For beginners, the most important rule is: use the parallel scratch filesystem for large, active data, and avoid creating huge numbers of small files or scanning large directory trees repeatedly.

Interaction with job scheduling and compute nodes

Parallel filesystems are shared among login nodes and compute nodes. The job scheduler allocates CPU and memory resources, but I/O to the parallel filesystem remains a shared service. This means that your running jobs might be affected by I/O from other users, and your I/O may affect them.

Compute nodes usually mount the parallel filesystem over the high performance interconnect. When your job runs, each process can access the same directories and files, and the filesystem takes care of coordinating access. This is what allows parallel codes to read shared input datasets and to produce shared output.

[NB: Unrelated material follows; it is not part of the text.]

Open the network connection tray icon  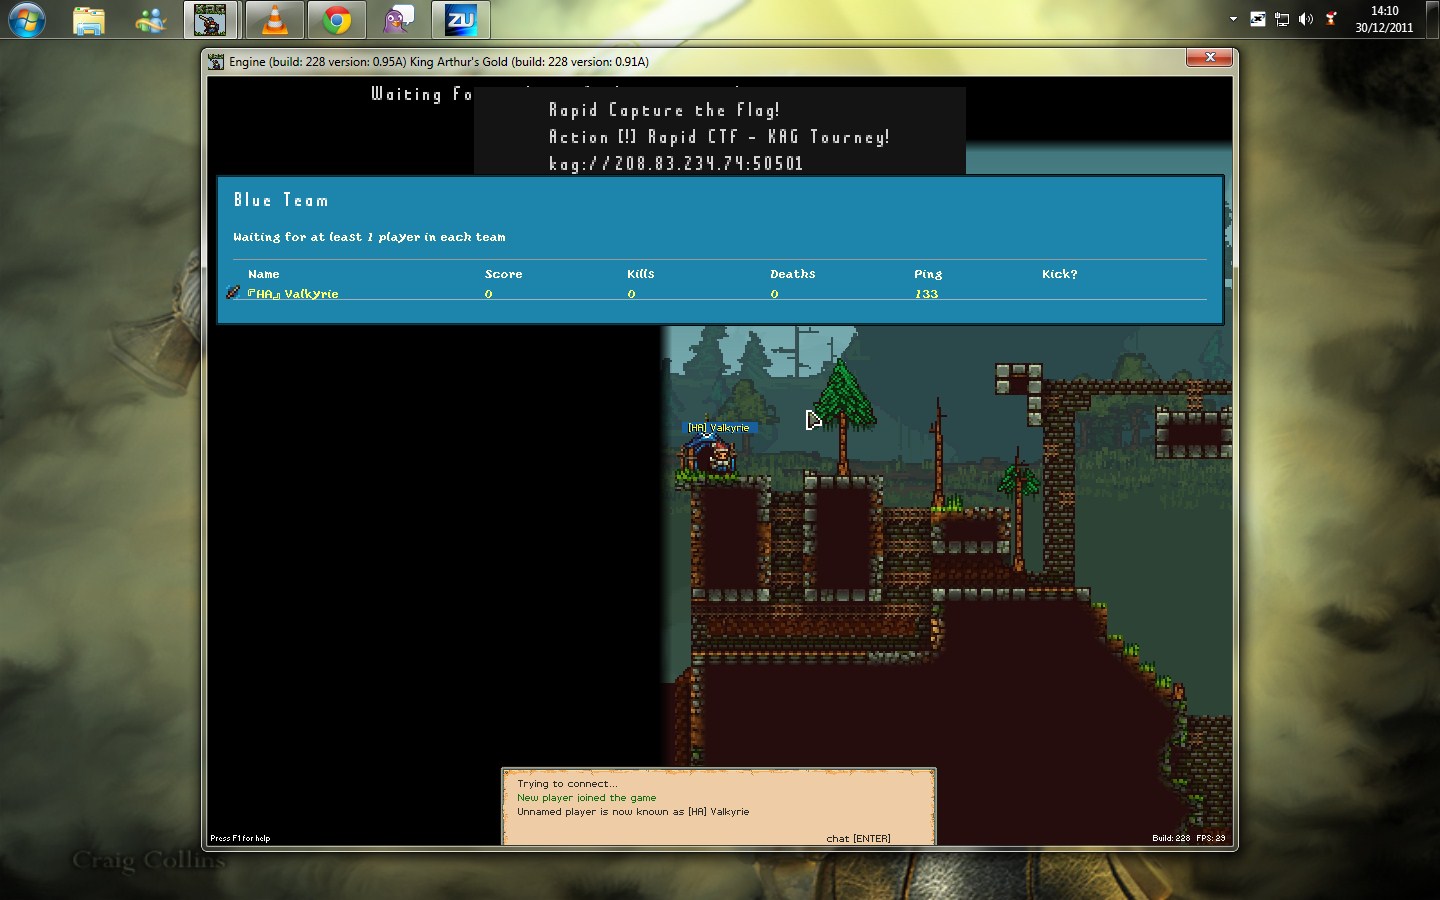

Since I/O is shared, some centers provide guidelines about when to perform very heavy I/O operations. For example, you might be asked to avoid doing extremely metadata intensive tasks on login nodes, or to schedule large data reorganizations as batch jobs that run off peak.

From a practical perspective, you should test I/O behavior on a smaller scale before launching extremely large jobs. This helps you detect issues such as slow directory scans, unexpected permission problems, or suboptimal file layouts, and it reduces the risk of overloading the filesystem with a poorly behaved pattern at full scale.

Relation to specific parallel filesystems

HPC centers deploy specific parallel filesystem technologies such as NFS in certain configurations, Lustre, or GPFS and similar systems. Each of these has particular tools and commands for inspecting striping, quotas, and performance, and each has its own internal architecture.

From a beginner perspective, you do not need to learn all implementation details. You should focus on the general behaviors that all parallel filesystems share: separation of metadata and data, striping across multiple storage targets, sensitivity to access patterns, and the need to respect center policies on usage.

Later chapters will look at some concrete parallel filesystem technologies in more detail. There you will see how the general ideas presented here are realized in specific systems, and you will learn how to inspect and tune filesystem related settings for your jobs on real clusters.